Highlights include Mike Gordon's Marquis de Sade and his description of the tearing to death of a character. His controlled voice dispassionately and in measured fashion savouring every syllable with the surgical precision of an Olivier. Telling us in exact and exquisite detail how the man was torn apart by amateur murderers.
This powerful performance was equalled in theatrical strength by that of Richard Dawes's tortured Marat, steaming with anger in his bath. His skin condition only hinted at but highlighted by a red spotlight. Equally eyecatching was Robert Bastian's The Herald, a part surely written for his talents. The Herald's lascivious
authority directing the action of the play with the famous French trois coups of his staff and his theatrical demeanour. Robert was surely revelling in this opportunity to be thoroughly wicked and Bad, wearing the Pierrot cum Revolutionary-style multicoloured outfit created for him. And to add to this character his makeup deconstructed as the evening wore on. Very reminiscent of Anthony Sher's Fool who died upside down in a dustbin in an RSC King Lear with Michael Gambon in the early 1980s.
Other glimpses I'll remember - Ben Fraser's evil pointing finger jabbing at the inmates, Sere Ogunsaya never still as Marat's nurse, Catherine Bailey sleepwalking through Charlotte Corday's life.
With the titles of scenes projected above the stage the production was steeped in Brechtian impulses. The theatrical alienation counteracted by Jane Kyte-Hunt's detailed costuming including the beautifully crafted tailcoat for Michael Gray's M. Coulmier.
The all white set worked beautifully both as bathhouse and in Brechtian terms. The cast were never out of character even during the interval the madhouse action continued so much I enjoyed myself interacting with the inmates and found it easy...
John's music and soundscape put the final icing on the theatrical cake.
Coming out of the theatre I was exhilarated at having seen something so powerful.
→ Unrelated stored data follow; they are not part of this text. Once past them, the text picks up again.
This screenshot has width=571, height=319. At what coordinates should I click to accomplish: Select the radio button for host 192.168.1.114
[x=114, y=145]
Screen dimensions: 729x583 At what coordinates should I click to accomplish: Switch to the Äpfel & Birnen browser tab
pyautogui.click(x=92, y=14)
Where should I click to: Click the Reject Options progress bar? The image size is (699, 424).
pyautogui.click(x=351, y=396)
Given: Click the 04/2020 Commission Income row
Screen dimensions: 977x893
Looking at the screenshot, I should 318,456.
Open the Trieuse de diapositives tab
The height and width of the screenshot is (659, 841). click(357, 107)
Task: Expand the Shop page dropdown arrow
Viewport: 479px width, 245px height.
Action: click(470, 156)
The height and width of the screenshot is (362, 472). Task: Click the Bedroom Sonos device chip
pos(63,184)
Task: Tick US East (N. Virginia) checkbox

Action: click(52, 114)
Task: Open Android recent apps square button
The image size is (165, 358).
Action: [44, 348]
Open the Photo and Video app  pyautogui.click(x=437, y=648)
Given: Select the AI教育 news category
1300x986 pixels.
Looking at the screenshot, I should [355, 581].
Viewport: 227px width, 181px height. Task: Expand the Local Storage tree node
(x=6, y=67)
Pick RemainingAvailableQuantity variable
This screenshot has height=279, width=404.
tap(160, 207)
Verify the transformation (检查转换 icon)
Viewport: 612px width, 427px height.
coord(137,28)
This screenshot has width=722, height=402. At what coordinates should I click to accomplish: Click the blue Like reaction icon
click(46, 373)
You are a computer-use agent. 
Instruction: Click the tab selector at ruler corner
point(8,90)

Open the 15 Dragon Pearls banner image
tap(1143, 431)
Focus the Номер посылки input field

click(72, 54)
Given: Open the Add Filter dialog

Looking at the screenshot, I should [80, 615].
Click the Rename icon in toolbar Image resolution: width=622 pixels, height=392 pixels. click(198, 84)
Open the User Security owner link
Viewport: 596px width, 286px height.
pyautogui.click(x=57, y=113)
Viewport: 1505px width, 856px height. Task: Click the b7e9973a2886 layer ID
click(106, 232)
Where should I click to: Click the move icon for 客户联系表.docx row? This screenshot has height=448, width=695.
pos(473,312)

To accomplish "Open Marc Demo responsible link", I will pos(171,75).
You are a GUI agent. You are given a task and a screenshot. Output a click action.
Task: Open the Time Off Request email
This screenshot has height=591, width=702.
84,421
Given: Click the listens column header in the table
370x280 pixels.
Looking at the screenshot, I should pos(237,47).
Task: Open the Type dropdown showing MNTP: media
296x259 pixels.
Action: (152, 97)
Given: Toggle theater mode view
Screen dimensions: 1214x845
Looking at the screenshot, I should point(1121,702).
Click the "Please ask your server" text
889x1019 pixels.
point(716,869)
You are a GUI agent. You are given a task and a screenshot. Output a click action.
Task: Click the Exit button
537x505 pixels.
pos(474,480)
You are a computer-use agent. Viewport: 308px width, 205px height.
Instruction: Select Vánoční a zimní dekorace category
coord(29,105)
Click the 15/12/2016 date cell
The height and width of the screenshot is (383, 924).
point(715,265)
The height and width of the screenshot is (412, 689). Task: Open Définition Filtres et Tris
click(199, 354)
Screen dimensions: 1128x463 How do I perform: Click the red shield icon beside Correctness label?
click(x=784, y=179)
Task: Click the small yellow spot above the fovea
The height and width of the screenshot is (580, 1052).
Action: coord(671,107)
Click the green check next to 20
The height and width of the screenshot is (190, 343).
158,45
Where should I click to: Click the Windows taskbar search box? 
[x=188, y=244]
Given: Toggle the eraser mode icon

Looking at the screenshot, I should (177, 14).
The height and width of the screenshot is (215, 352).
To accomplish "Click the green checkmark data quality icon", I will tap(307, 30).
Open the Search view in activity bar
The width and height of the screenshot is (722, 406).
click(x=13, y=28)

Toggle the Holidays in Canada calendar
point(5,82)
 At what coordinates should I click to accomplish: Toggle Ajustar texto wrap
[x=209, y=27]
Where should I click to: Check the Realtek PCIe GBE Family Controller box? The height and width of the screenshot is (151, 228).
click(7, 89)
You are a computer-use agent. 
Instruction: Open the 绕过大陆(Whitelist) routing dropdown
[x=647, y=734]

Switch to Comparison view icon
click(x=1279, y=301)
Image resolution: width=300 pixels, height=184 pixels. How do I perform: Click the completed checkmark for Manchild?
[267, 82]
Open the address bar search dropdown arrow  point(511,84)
It was as if the Revolution's nigh - and its headquarters are in Chelmsford.


2 comments:

Anonymous said...

So that's what they mean by Theatre of Cruelty !

Richard Broadway said...

Not only towering performances from the big three: a brooding, philosophical Sade, the paranoid people's champion Marat, and the Herald, an intense, malevolent presence, edging into every scene.
But also memorable work from Jacques Roux, the raving, rabble-rousing cleric, Simone Evrard, obsessively cleansing her master Marat and his bath, and some beautifully observed inmates, such as the gaunt, continuously twitching young man, and the vacant, pathetic waif.